A geometric sequence always looks like

$a,ar,ar^2,ar^3,\dots$

and they say that the second term $ar=1$ . You should know that the sum of an infinite geometric series (denoted by $S$ here) is $\frac{a}{1-r}$ . We now have a system of equations which allows us to find $S$ in one variable.

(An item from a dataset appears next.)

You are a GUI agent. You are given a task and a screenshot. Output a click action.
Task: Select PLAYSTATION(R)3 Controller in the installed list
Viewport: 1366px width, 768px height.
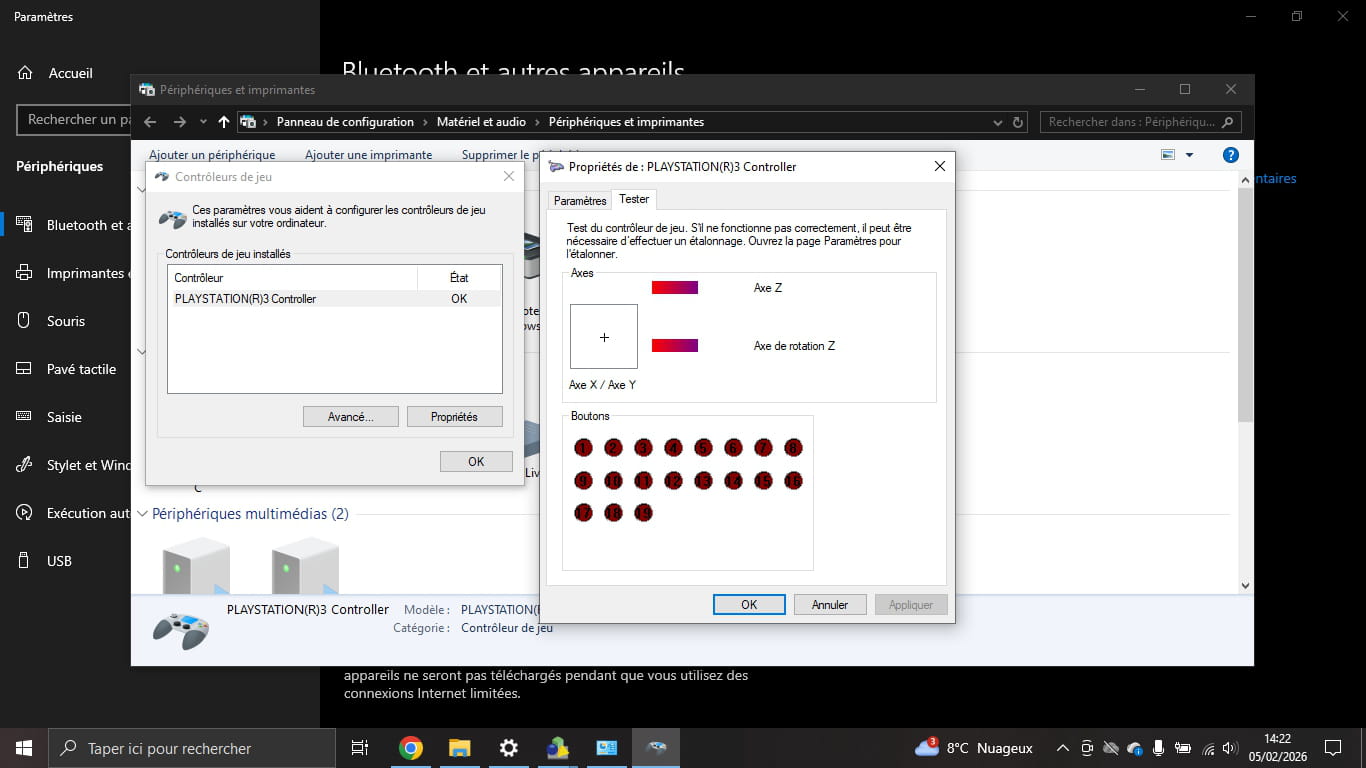[245, 299]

$\begin{align*} ar&=1 \\ S&=\frac{a}{1-r} \end{align*}$

$\textbf{Solving in terms of \textit{a} then graphing}$

$S=\frac{a^2}{a-1}$

We seek the smallest positive value of $S$ . We proceed by graphing in the $aS$ plane (if you want to be rigorous, only stop graphing when you know all the rest you didn't graph is just the approaching of asymptotes and infinities) and find the answer is $\boxed{\textbf{(E)}\ 4}.$

$\textbf{Solving in terms of \textit{r} then graphing}$

$S=\frac{1}{-r^2+r}$

We seek the smallest positive value of $S$ . We proceed by graphing in the $rS$ plane (if you want to be rigorous, only stop graphing when you know all the rest you didn't graph is just the approaching of asymptotes and infinities) and find the answer is $\boxed{\textbf{(E)}\ 4}.$

$\textbf{Solving in terms of \textit{a} then doing some calculus}$

$S=\frac{a^2}{a-1}$

We seek the smallest positive value of $S$ . $\frac{(a-2)a}{(a-1)^2}=S'$ and $\frac{(a-2)a}{(a-1)^2}=0$ at $a=0$ and $a=2$ . $\frac{2}{(a-1)^3}=S''$ and $\frac{2}{(0-1)^3}$ is negative (implying a relative maximum occurs at $a=0$ ) and $\frac{2}{(2-1)^3}$ is positive (implying a relative minimum occurs at $a=2$ ). At $a=2$ , $S=4$ . Since this a competition math problem with an answer, we know this relative minimum must also be the absolute minimum among the "positive parts" of $S$ and that our answer is indeed $\boxed{\textbf{(E)}\ 4}.$ However, to be sure of this outside of this cop-out, one can analyze the end behavior of $S$ , how $S$ behaves at its asymptotes, and the locations of its maxima and minima relative to the asymptotes to be sure that 4 is the absolute minimum among the "positive parts" of $S$ .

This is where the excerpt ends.